Kid: "Yes it does. You're a right angle."
Me (to myself): "I'm not a right angle, but apparently I am the worst geometry teacher ever."

So I learned that about half my kids do not know what an acute angle is and/or do not know how to read greater than/less than signs. This is a problem. I'm okay with them not getting the pun, but seriously, you think that's a right angle? Whatever it is that I think I'm teaching is clearly not sticking. Scariest Halloween ever. I will be forever haunted by the terror of our nation's poor math education.

Sunday, October 18, 2009

A Way with Words

First major writing assignment of the year: a "problem of the week" about angle relationships and a cheesy real-life context. The "problem" was that there's a billboard being built on the highway next to our school and given a diagram with a bunch of angles in it and limited information, they had to figure out if a certain angle was more or less than 30 degrees in order for the billboard to be "safe." I love writing assignments in math class because they provide a challenge for ALL students. Even those who are used to getting the right answer all easily are still challenged by actually writing about mathematics and giving a logical explanation backed up by mathematical viable reason.

Plus, I love reading the projects because of gems like these:

• “In order to know the answer you will need to be able to find all the angles. Also you will need to know how to find how many degrees are in a triangle. Other than that you should be fine.”
• "What I learned from this POW was how knowing how to find angles might be useful if I ditch my dreams of becoming an artist and become an architect."
• "I think I deserve to get somewhere between a B+-A- because I really busted my butt, staying up late to try and make sure my explanations made sense and more."
• This was one student's entire conclusion (I specified that the conclusion should be about one paragraph): "In conclusion, the answer is yes." Interestingly (or maybe unsurprisingly), he never stated a question anywhere in the project.
• "This problem shows how people actually have to do these things in everyday life. It opens my eyes and I can understand what certain people have to do to build buildings and homes. I appreciate these people a lot more because it is really hard to do and I am lucky to have been able to learn a bit of this."
• "If I were to do this problem again, I don't think I would have done this differently. I went about it logically and swiftly with the help of my mom."
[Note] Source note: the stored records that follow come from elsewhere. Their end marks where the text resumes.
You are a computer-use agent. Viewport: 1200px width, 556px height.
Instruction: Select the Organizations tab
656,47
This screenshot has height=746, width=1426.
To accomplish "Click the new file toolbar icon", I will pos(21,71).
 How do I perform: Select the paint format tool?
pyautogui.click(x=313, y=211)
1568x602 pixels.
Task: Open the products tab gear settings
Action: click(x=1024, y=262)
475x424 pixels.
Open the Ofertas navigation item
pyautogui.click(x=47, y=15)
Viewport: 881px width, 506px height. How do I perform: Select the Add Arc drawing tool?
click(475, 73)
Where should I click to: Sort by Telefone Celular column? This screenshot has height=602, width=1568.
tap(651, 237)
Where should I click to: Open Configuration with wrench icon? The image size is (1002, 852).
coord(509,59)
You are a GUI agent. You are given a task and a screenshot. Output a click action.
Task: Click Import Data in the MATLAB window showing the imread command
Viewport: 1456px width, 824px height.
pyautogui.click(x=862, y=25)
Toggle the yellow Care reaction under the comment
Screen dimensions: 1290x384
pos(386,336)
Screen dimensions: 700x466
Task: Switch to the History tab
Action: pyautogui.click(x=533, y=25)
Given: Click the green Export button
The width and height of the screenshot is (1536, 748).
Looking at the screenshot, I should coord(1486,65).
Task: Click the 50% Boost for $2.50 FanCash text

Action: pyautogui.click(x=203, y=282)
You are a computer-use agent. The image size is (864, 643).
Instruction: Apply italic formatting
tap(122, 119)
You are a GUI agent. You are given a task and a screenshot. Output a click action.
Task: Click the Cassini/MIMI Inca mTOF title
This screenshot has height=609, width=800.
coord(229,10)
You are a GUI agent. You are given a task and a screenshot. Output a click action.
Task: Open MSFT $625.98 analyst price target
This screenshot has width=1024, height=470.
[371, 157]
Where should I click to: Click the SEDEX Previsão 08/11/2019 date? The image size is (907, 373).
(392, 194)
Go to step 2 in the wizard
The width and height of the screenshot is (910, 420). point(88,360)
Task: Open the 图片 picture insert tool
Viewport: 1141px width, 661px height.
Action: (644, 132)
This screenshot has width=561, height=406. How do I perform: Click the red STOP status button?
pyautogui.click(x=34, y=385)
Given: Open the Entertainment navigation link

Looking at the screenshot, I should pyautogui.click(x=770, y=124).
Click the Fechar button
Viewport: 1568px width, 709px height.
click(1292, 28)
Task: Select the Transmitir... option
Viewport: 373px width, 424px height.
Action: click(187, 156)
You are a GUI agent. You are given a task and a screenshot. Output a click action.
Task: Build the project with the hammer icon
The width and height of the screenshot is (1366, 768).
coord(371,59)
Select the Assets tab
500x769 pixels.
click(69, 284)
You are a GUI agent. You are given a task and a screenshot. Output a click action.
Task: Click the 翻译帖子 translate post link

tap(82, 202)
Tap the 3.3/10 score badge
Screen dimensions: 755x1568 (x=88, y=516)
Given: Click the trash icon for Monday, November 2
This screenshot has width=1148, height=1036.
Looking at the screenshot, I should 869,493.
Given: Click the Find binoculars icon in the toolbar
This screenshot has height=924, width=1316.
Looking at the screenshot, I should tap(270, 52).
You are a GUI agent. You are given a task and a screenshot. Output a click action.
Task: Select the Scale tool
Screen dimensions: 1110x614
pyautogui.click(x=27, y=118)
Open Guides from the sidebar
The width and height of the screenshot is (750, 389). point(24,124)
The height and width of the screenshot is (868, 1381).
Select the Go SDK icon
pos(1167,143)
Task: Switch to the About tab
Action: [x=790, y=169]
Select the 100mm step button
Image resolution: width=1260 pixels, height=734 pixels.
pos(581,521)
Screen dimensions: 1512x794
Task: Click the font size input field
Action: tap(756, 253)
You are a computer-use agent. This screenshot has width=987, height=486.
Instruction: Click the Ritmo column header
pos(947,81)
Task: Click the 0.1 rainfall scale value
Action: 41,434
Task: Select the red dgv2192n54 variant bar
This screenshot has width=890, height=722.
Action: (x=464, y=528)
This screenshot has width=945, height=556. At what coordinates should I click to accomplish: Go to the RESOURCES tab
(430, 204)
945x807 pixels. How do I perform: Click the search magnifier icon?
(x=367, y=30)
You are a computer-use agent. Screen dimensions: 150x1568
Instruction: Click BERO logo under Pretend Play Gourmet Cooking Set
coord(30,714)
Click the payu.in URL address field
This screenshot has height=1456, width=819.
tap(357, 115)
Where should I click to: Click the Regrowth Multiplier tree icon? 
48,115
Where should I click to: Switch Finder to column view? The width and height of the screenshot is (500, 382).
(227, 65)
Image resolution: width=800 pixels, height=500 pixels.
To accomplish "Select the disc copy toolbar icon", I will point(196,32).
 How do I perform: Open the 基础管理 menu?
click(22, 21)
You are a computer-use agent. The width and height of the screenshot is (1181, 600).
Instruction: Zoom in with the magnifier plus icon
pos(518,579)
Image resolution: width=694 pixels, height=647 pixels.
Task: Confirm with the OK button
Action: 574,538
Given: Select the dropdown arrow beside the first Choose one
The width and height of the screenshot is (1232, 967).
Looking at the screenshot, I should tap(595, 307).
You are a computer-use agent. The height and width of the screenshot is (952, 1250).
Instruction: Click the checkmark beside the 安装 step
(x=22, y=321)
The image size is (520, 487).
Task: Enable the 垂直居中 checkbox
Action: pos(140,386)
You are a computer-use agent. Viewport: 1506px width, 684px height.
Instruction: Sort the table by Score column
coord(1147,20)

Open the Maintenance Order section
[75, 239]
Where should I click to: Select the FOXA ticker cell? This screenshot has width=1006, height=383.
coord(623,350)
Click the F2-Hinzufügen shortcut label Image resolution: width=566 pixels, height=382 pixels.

I'm glad I'm not an English teacher.

Friday, October 09, 2009

Hopes & Fears

Okay, yes, this post is about six weeks late, but that should tell you how crazy this year has been that only now in October have I had the 10 minutes it took to transcribe this list onto my computer.

I wanted to kick off the school year by acknowledging for my ninth grade advisory the magnitude of the experience they were beginning. It's exciting, it's scary, it's overwhelming. And as a 14 year-old for whom image is everything, the last thing you want to do is publicly admit all these emotions. So on our second day of school, I had each student anonymously write down hopes and fears that they had for the new year (I contributed too) and then we read each other's aloud.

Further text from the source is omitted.